The Unity Machine Learning Agents Toolkit (ML-Agents) is an open-source project that enables games and simulations to serve as environments for training intelligent agents using deep reinforcement learning and imitation learning.

https://unity.com/products/machine-learning-agents

Other

16.89k stars 4.12k forks source link

PPO+GAIL performing worse than only PPO #5657

Closed MrOCW closed 2 years ago

MrOCW commented 2 years ago

Hi, This is an agent learning to drive and keep in lane Red = PPO Grey = PPO+GAIL @ 0.5 reward strength Demonstrations recorded by PPO (red) model with deterministic inference Any suggestions as to why GAIL is not improving the learning process? I believe it will not exceed the red graph since demonstrations are recorded with the PPO model (red graph)? In this case, it should supposedly improve the learning speed?

Could this be a bug?

Screenshots

Environment

Unity Version: 2020.3.11
OS + version: Ubuntu 18.04
ML-Agents version: ML-Agents 2.1.0 (main branch)
Torch version: 1.8.2

miguelalonsojr commented 2 years ago

Seems like you're using a custom environment. We are unable to help reproduce bugs with custom environments. Please attempt to reproduce your issue with one of the example environments, or provide a minimal patch to one of the environments needed to reproduce the issue.

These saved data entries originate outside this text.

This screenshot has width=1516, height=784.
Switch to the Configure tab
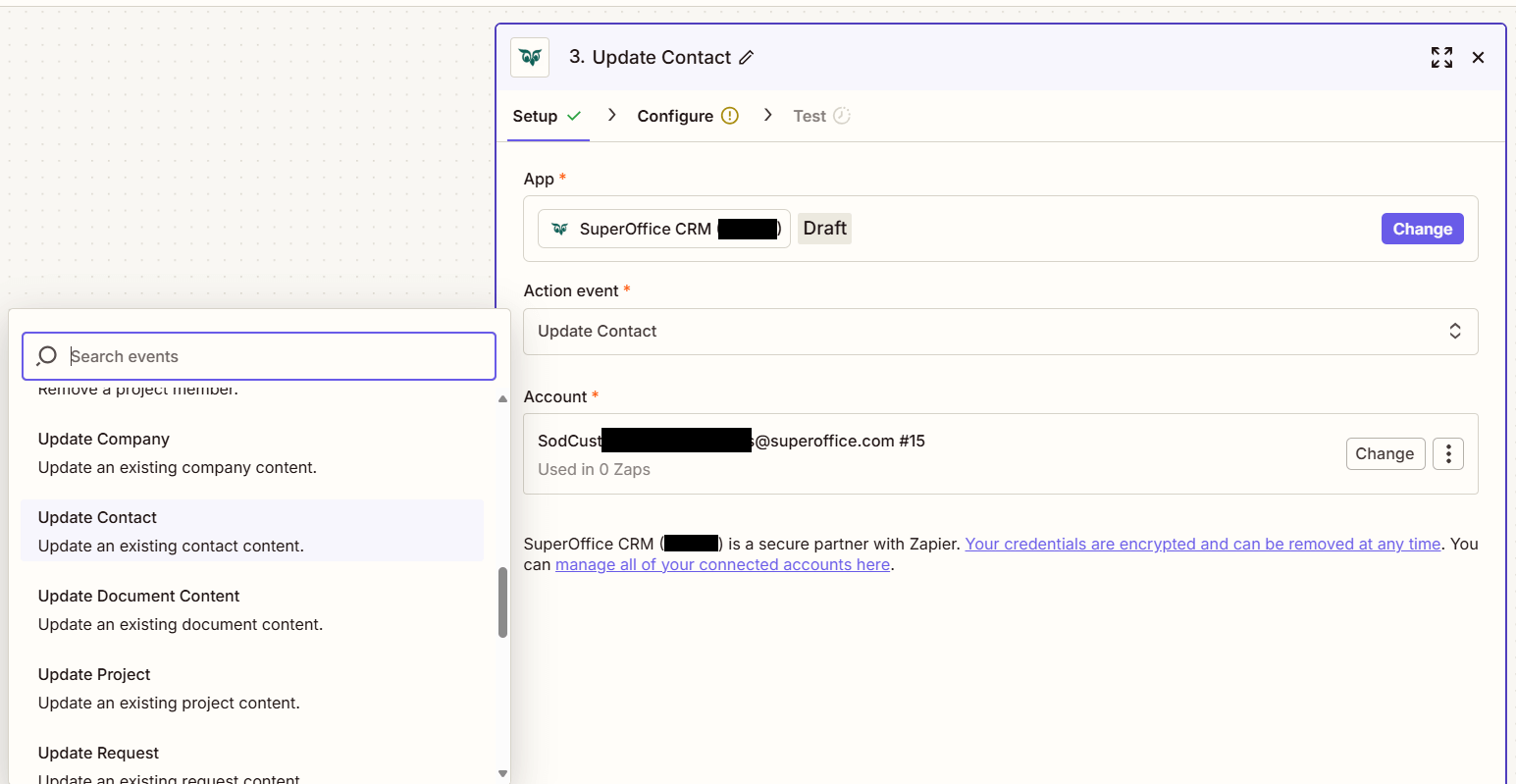pos(676,115)
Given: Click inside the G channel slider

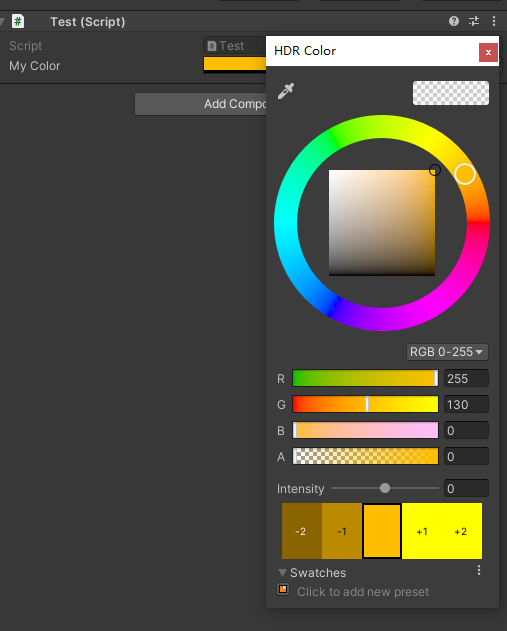Looking at the screenshot, I should (365, 404).
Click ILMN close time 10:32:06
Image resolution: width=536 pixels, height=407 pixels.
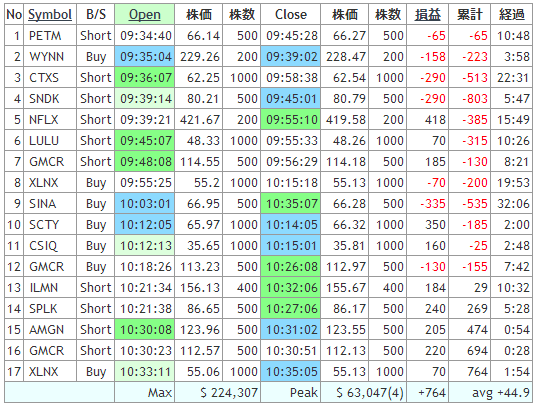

stale[bot] commented 2 years ago

This issue has been automatically marked as stale because it has not had activity in the last 28 days. It will be closed in the next 14 days if no further activity occurs. Thank you for your contributions.

stale[bot] commented 2 years ago

This issue has been automatically closed because it has not had activity in the last 42 days. If this issue is still valid, please ping a maintainer. Thank you for your contributions.

github-actions[bot] commented 2 years ago

This thread has been automatically locked since there has not been any recent activity after it was closed. Please open a new issue for related bugs.